- **Source records**
--- begin ---
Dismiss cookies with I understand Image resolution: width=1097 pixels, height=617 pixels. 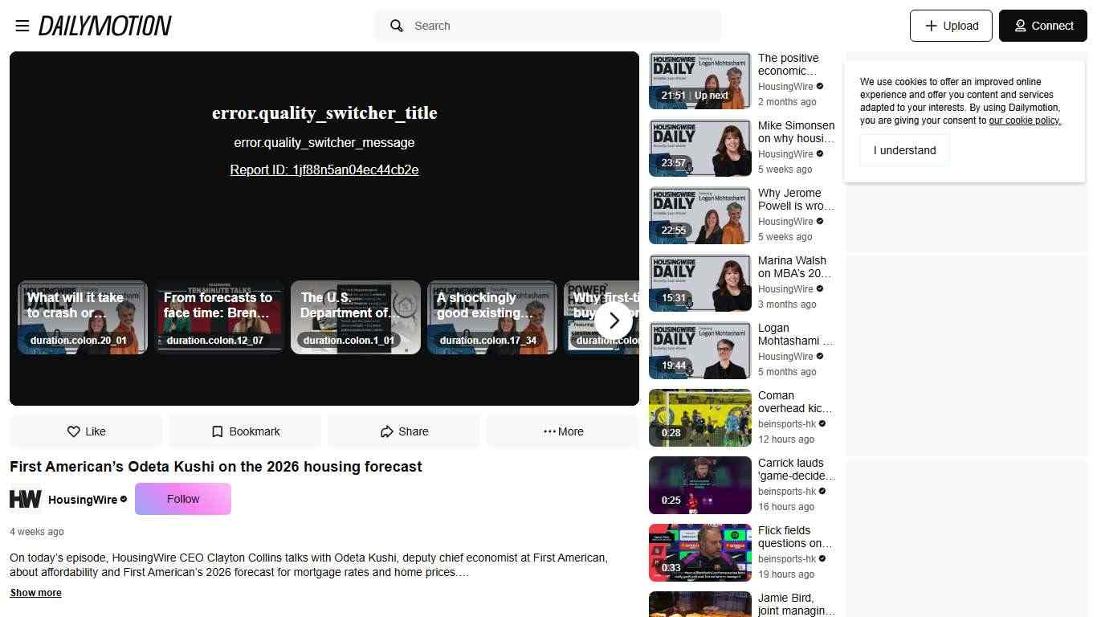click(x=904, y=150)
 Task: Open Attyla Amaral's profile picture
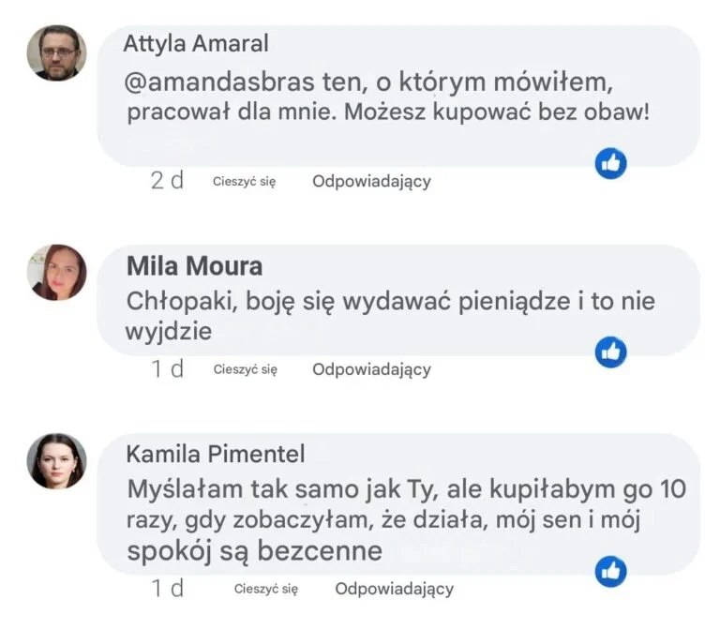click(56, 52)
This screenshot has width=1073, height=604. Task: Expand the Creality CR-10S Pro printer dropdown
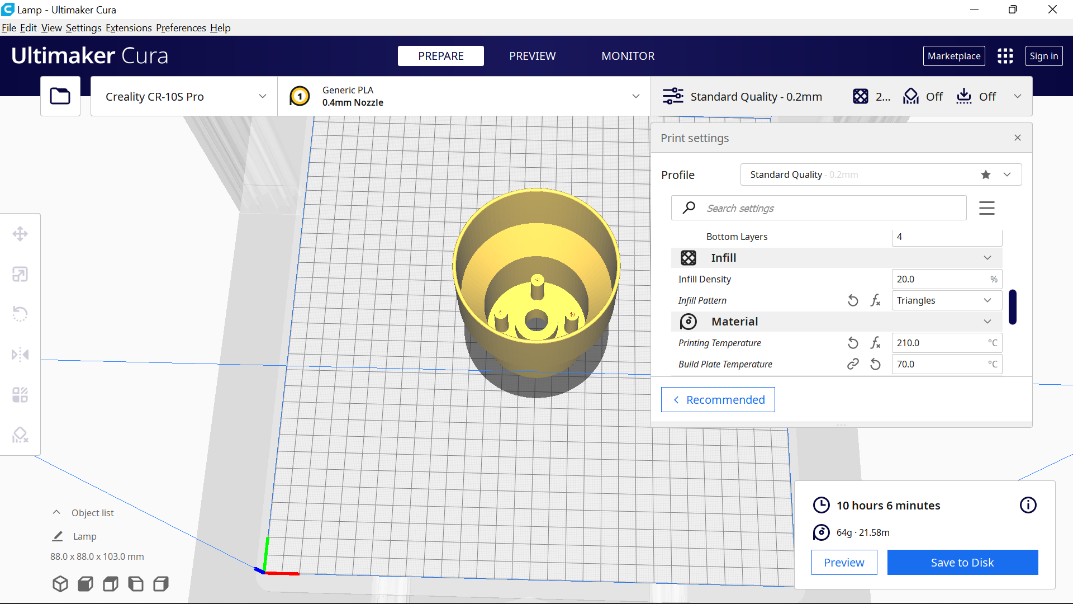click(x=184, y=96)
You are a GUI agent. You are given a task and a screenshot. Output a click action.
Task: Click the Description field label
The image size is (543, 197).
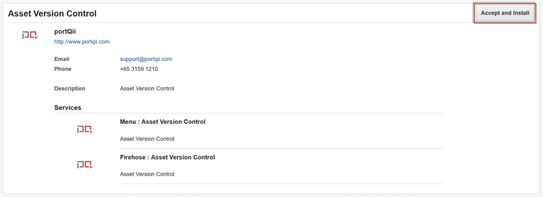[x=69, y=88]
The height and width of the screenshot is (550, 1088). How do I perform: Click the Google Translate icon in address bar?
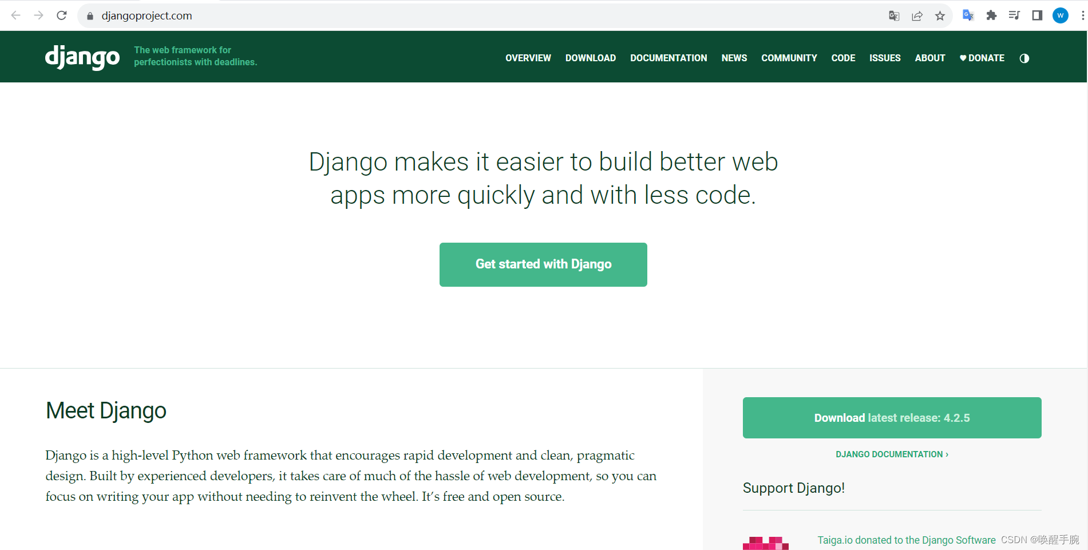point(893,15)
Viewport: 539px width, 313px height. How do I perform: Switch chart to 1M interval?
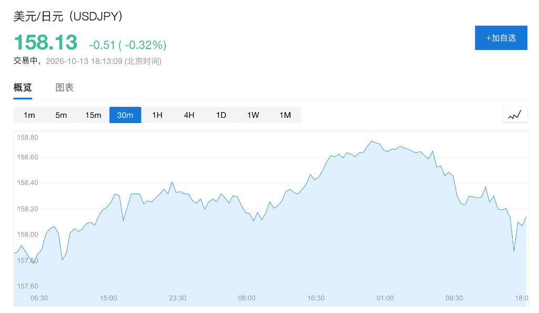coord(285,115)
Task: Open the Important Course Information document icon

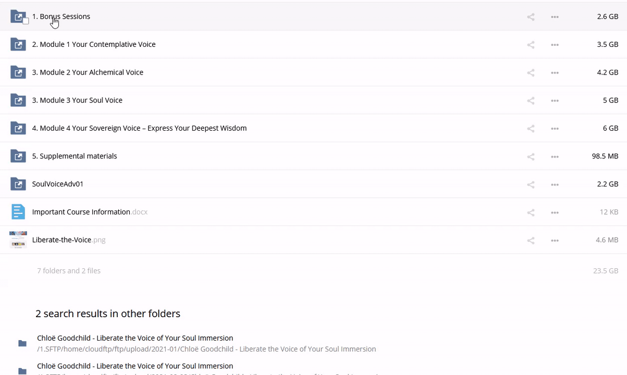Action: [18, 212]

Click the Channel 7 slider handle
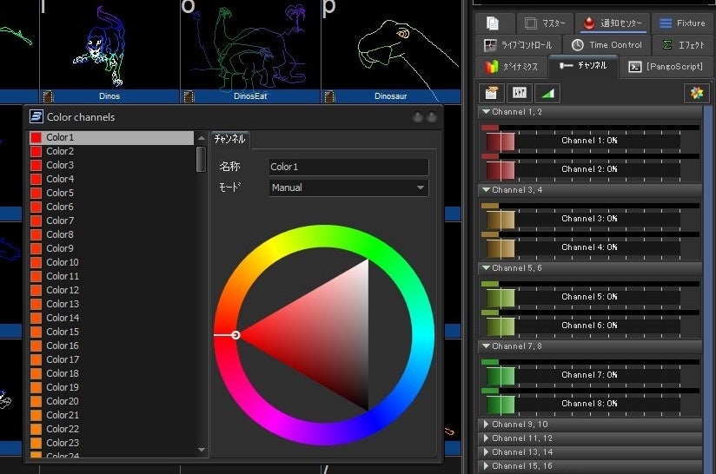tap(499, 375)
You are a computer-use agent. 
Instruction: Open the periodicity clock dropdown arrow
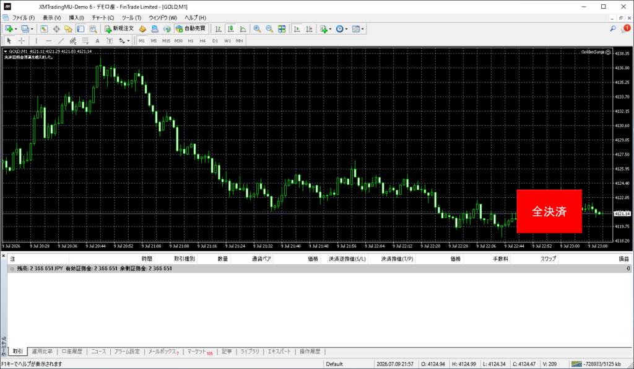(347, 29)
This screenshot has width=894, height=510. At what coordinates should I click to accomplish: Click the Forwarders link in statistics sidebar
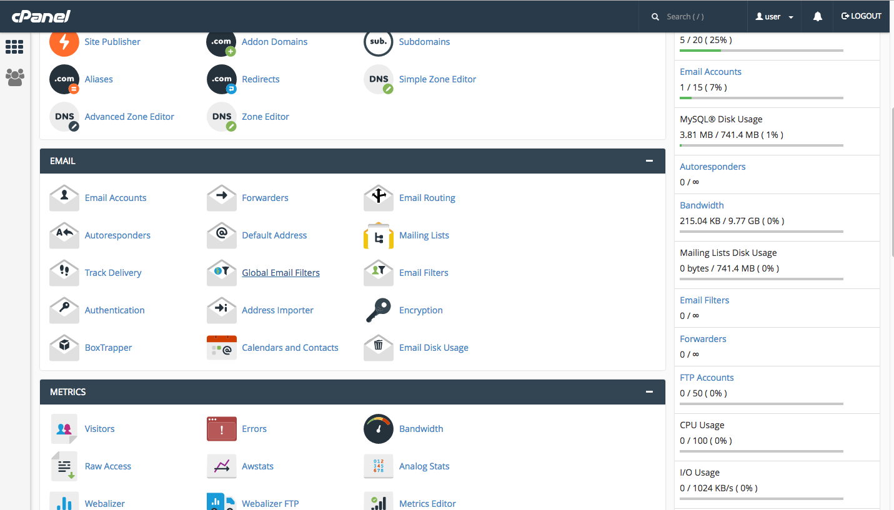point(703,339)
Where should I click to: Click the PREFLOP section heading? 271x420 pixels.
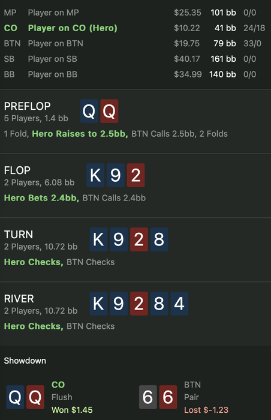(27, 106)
--- end ---
- **To do**
Reproduce the entries verbatim, beginning with the line containing "Click the Channel 7 slider handle" and continuing through the end of the entries. Omit the pictures from your answer.

- **The response**
Click the Channel 7 slider handle
tap(499, 375)
You are a computer-use agent. 
Instruction: Open the periodicity clock dropdown arrow
(347, 29)
This screenshot has width=894, height=510. At what coordinates should I click to accomplish: Click the Forwarders link in statistics sidebar
point(703,339)
Where should I click to: Click the PREFLOP section heading? 271x420 pixels.
(27, 106)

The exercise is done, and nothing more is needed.